Like, the interior of this otherwise-very-nice sugar bowl is dry and rough, and the reason for this is, some dumbass (ahem) forgot to glaze the inside.
And sometimes, in clay, you never figure out the reason, and that's okay, because you can solve things without knowing it. For example: I have a yellow glaze, Old Yellow, that's always been a little funny about what bisqueware it likes. If the bisque was a little too cool, it wouldn't adhere well, so I would get crawling, and sometimes sheets of glaze falling off. Uncool! But a simple fix: bisque higher. I used to bisque to ^010; I upped it to ^08. Problem solved, for years. Now this firing, I am starting to see evidence of that old crawling problem again.

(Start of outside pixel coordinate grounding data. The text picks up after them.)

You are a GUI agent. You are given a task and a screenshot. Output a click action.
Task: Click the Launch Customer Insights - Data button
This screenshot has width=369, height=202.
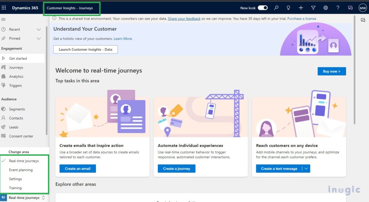point(85,50)
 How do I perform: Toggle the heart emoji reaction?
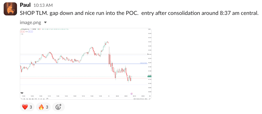pyautogui.click(x=27, y=107)
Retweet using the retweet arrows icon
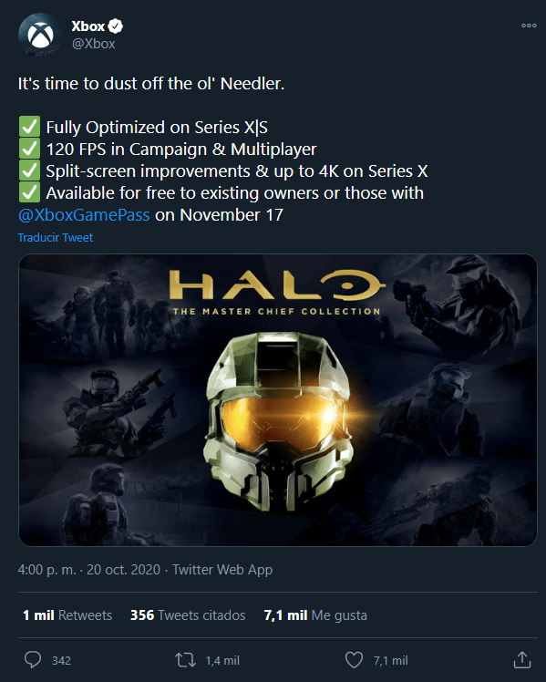 (x=186, y=660)
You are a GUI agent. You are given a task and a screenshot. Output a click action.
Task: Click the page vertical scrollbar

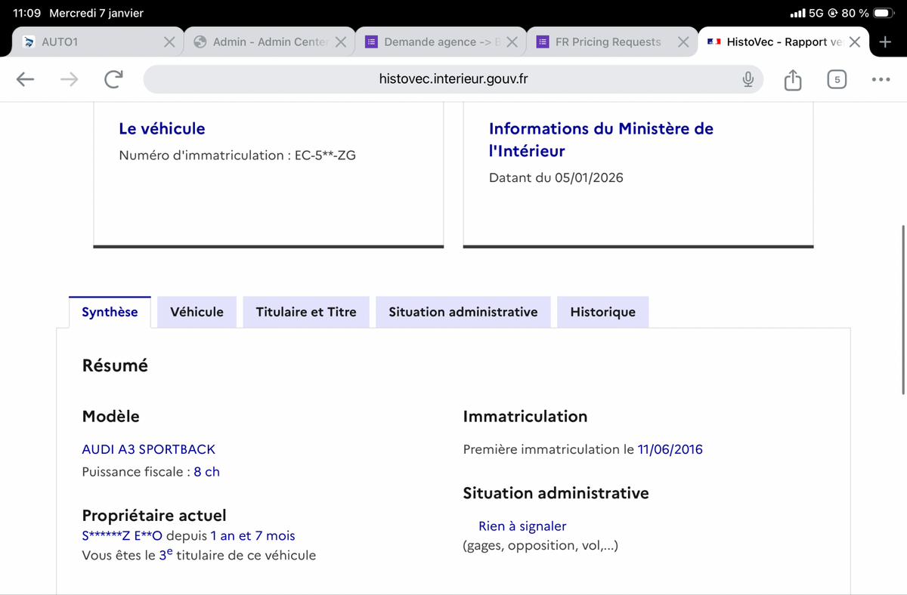(903, 310)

But why? Same glaze, same clay bodies, a good solid 08 bisque...all the variables the same ones that have been working for years. There has to be a reason; everything happens for a reason. I just don't know the reason.

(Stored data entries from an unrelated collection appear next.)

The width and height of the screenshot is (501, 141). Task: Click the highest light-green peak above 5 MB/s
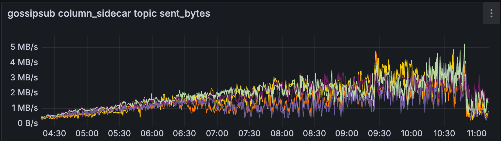click(464, 45)
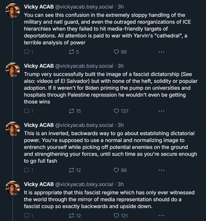The image size is (206, 221).
Task: Open more options on the "full fash" post
Action: point(161,170)
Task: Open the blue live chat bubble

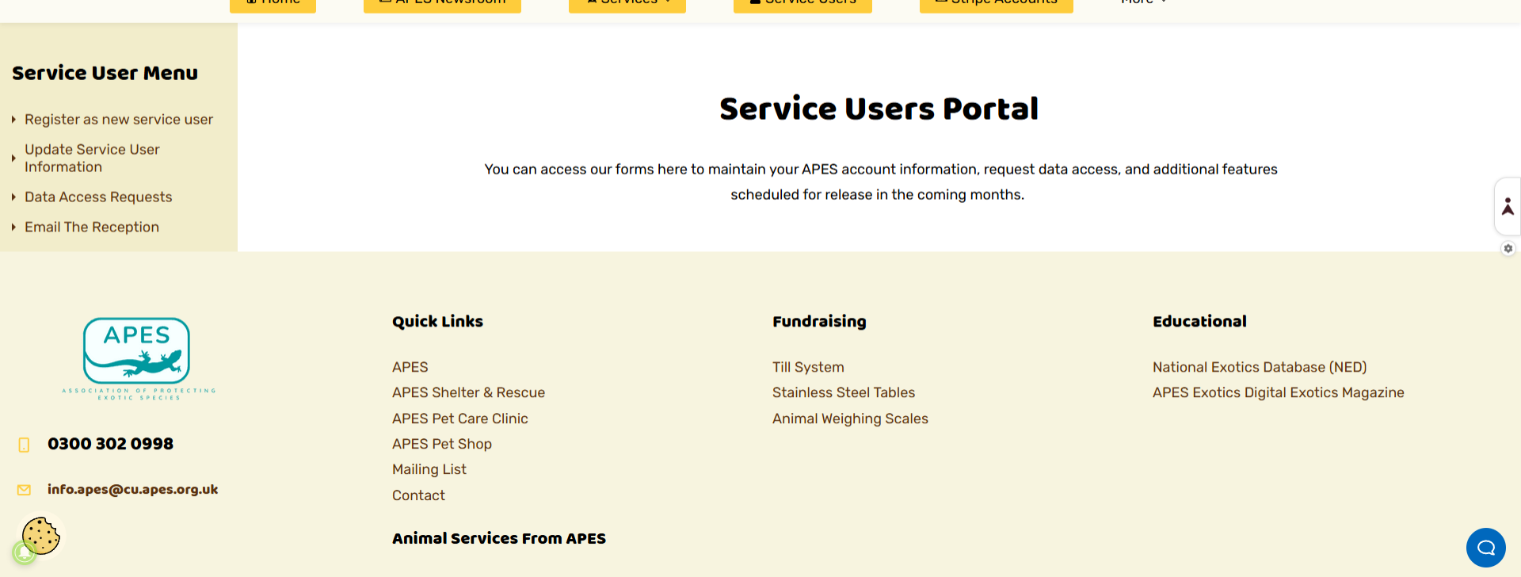Action: [1485, 548]
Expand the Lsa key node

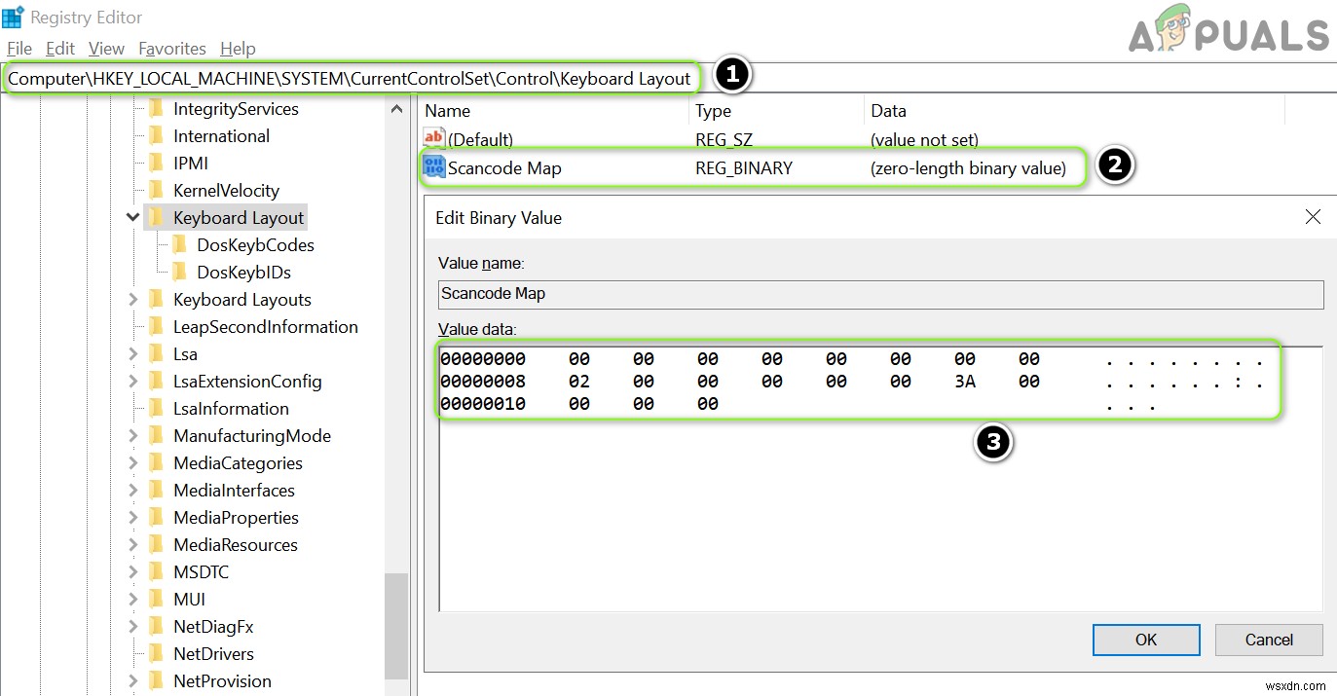(x=133, y=354)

I see two possible solutions here: water the glaze down a bit, or fire the bisque a little higher. I'll probably try option 1 first, cheapskate that I am.

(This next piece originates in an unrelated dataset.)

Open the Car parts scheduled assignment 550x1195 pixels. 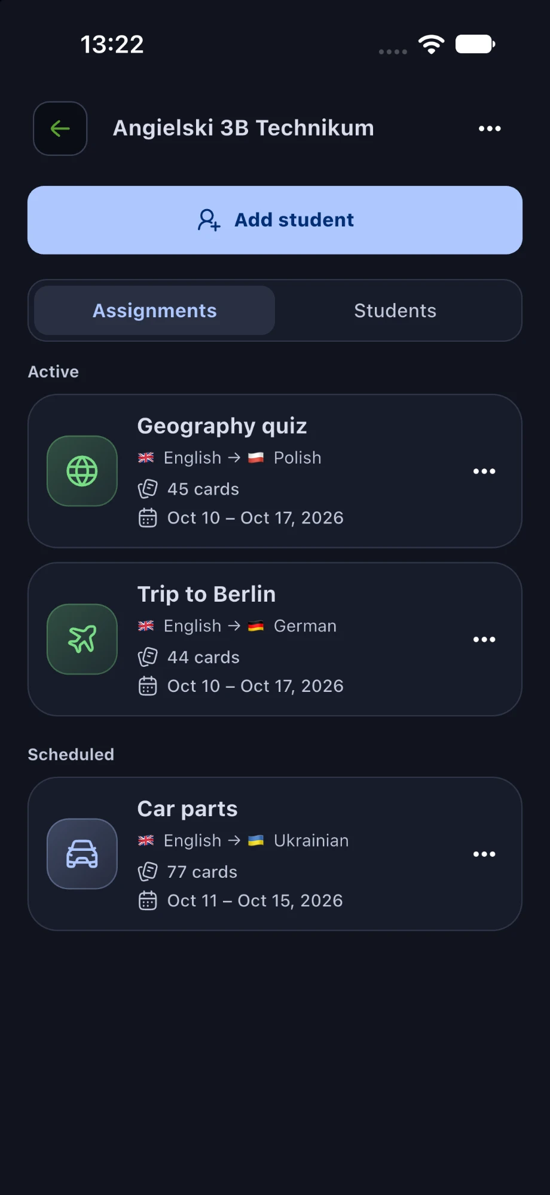point(275,854)

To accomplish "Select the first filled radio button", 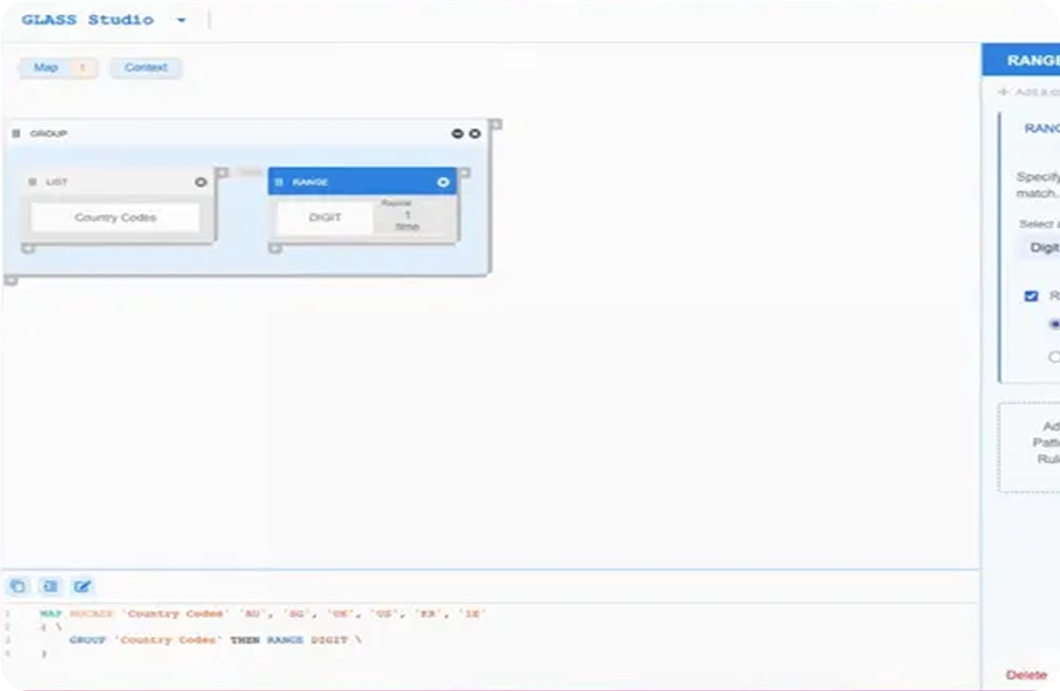I will coord(1054,324).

Lucky for me the crawling was slight, not really enough to create flaws.
Otherwise a very good firing! These pots are bound for Monkitree, and also for my yard. Maine Pottery Tour is coming up.
Goat's Milk, Oatmeal and Honey...looks like a loaf of poo, smells like ammonia. Ugh! It was worse when I first unmolded it, covered in a thick layer of oily brown yuck.Apparently honey is very prone to make soap overheat and separate. It can be rebatched but won't have the nice gold-brown color one hopes for with goat' milk soap (the round cakes are okay, though.). I plan to try again, but sadly the new batch probably will not be ready in time for the Pottery Tour.